Symbian has licensed a protocol from Microsoft to allow users of mobile phones based on the Symbian operating system to synchronize e-mail and other personal data with servers running Microsoft's Exchange Server 2003.
Symbian plans to develop software based on Exchange Server's ActiveSync protocol, for synchronizing e-mail, calendar, contacts, and other personal information management (PIM) data, and will make the software available to handset makers for use in future Symbian-based smart phones.
"The time frame for when products using the protocol make it to market is still not defined," said Simon Garth, Symbian's vice president of marketing. Based on past experience, it will take about a year, he said.
Symbian and Microsoft are not releasing any details of the financial terms of the deal, Garth said.
The licensing agreement follows a similar deal announced by Nokia -- the primary seller of devices using the Symbian OS -- and Microsoft at the 3GSM World Congress in Cannes last month. Phones based on Nokia's Series 60 and Series 80 smart phone software will be able to use ActiveSync to synchronize information with Exchange servers over the air.
"Symbian was set up as a type of rival to Microsoft when it launched in the late 1990s, but this year there has been an acknowledgement by all the big mobile vendors and operators that no one company can go it alone," said Geoff Blaber, an analyst for European mobile devices at IDC. "Symbian can't do everything independently, and I think they understand that. By adding ActiveSync, Symbian is just making the experience that little bit easier for the end user."
Symbian already supports a number of other e-mail synchronization protocols such as Blackberry Connect from Research In Motion (RIM) and the Open Mobile Alliance Data Synchronization protocol.
According to Blaber, it is in Symbian's best interest to offer consumers a wealth of applications. Additionally, its licensing agreement with Microsoft works well as a way for Symbian to reach out to enterprise users, particularly those who use Microsoft's Outlook e-mail and calendar applications on their work desktops and are interested in receiving that data wirelessly over network computers that run Microsoft's Exchange Server.
However, Symbian will still face an uphill climb in reaching enterprise users because it is up to the IT departments within companies to decide if they want to open up Exchange Server to Symbian devices, said Tony Cripps, an analyst with Ovum. "It's important for Symbian to have this deal, but it is still under the technology radar of most CIOs. Symbian is not seen as a piece of enterprise technology. Blackberry remains overwhelming popular as a way for accessing e-mail on the move," he said.
The Nokia agreement with Microsoft was compelling within the mobile industry for the bridge it established between the competing companies, Cripps said. However, the scale of Symbian's deal with Microsoft makes it more significant as Symbian devices have a wider market reach, he said.

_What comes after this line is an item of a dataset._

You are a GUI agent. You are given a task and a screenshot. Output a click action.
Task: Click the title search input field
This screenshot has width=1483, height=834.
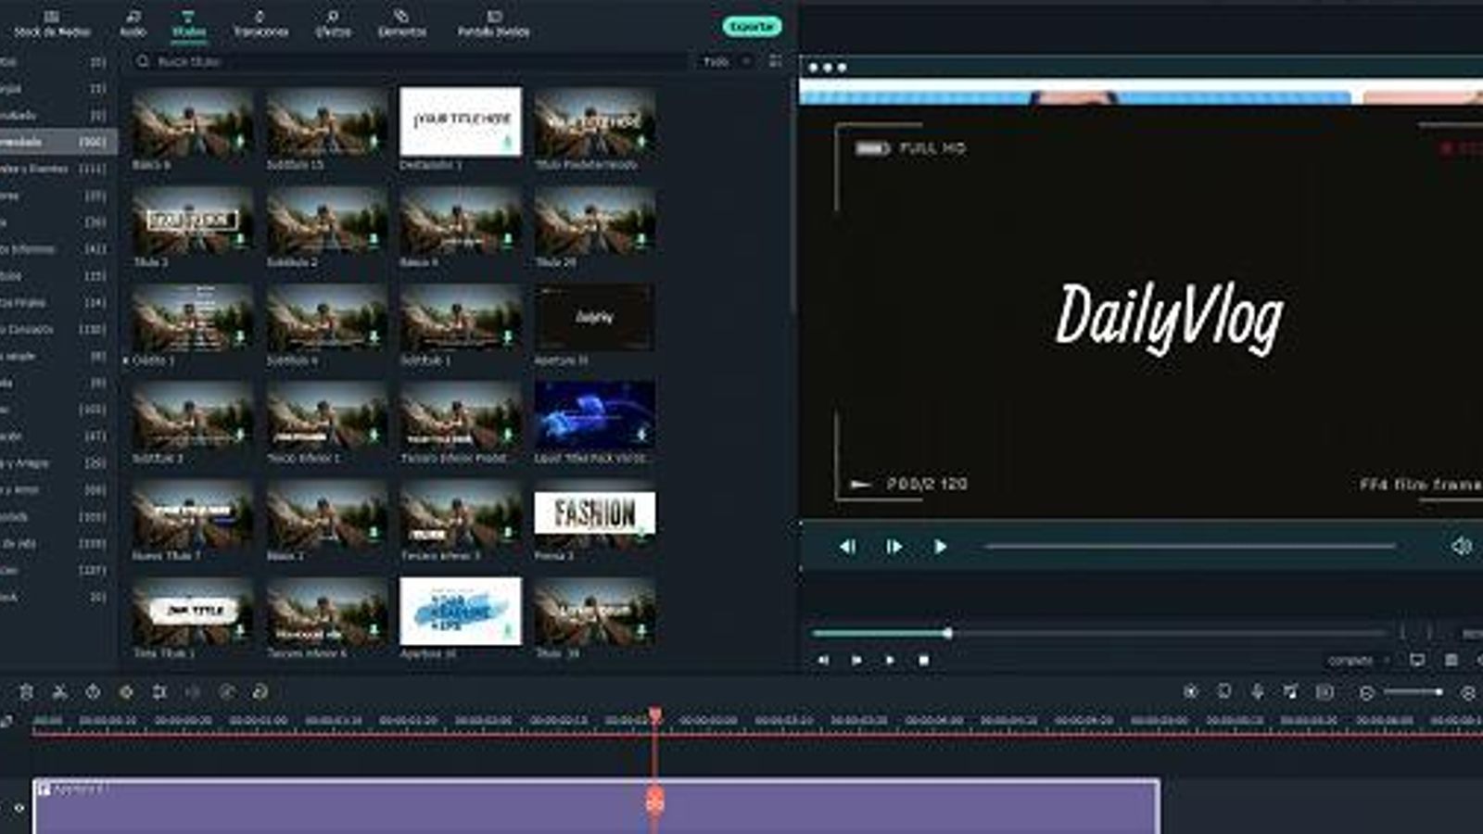pos(408,61)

Cripps added that it's of note that the Symbian licensing agreement with Microsoft is only applicable to Exchange Server 2003 users, thereby cutting out a sizeable user base on earlier versions of Exchange. Furthermore, since the system isn't push-enabled, it doesn't match the e-mail functionality in Blackberry devices.

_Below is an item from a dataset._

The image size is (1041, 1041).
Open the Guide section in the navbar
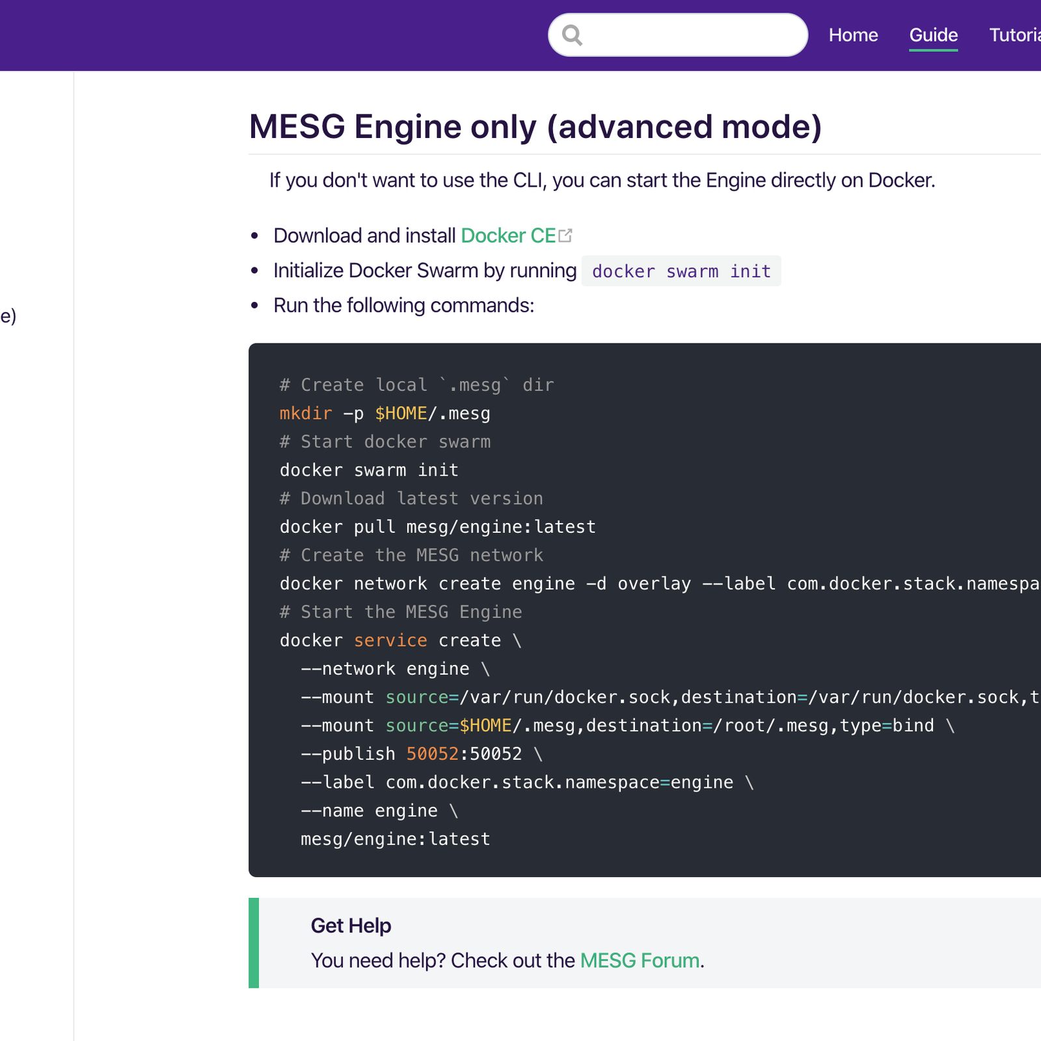[933, 35]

Symbian's Garth said that those limitations were part of the characteristics of Exchange Server. "Exchange Server 2003 is the only one that actively supports ActiveSync," Garth said.
"From Symbian's point of view, though the agreement with Microsoft is fairly straightforward, this is really completing the picture and demonstrates that Symbian is suitable for the enterprise," Garth said.

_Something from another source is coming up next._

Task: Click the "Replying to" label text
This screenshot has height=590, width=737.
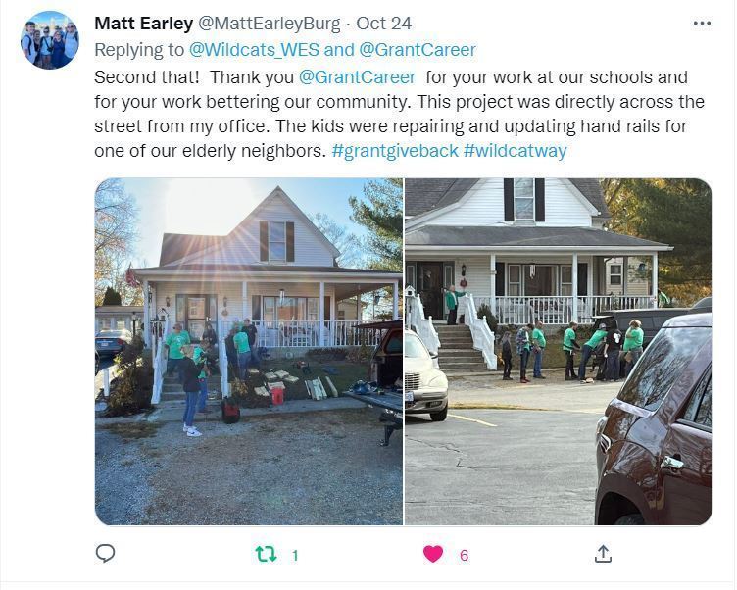Action: pyautogui.click(x=139, y=50)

Representatives from Microsoft could not immediately be reached for comment.
Both Cripps and Blaber said it is likely Symbian licensees will play on the flexibility of smart phones by adding more functions such as push technology to devices within the near future. "On the smart phone side, I think we'll see more things like bundling of push e-mail clients that are enabled out of the box," Blaber said.
Despite the increased cooperation within the mobile industry this year, Nokia noted last month that there are limits to such partnerships and said it has no plans for building Microsoft's operating system software into its products.
Although Microsoft, of Redmond, Washington, retains less than 1 percent of market share in operating software for mobile phones, the deal with Symbian doesn't indicate any sort of concession by Microsoft, Cripps said. "It is my understanding that this deal was very much driven by Microsoft's server business," he said.
Blaber agreed that Tuesday's licensing agreement between Symbian and Microsoft was not necessarily an indication that Microsoft has scaled down its designs on the mobile device market or that Symbian will go farther down the Windows road. "Personally, I think agreements on applications are as far as it's going to go," Blaber said.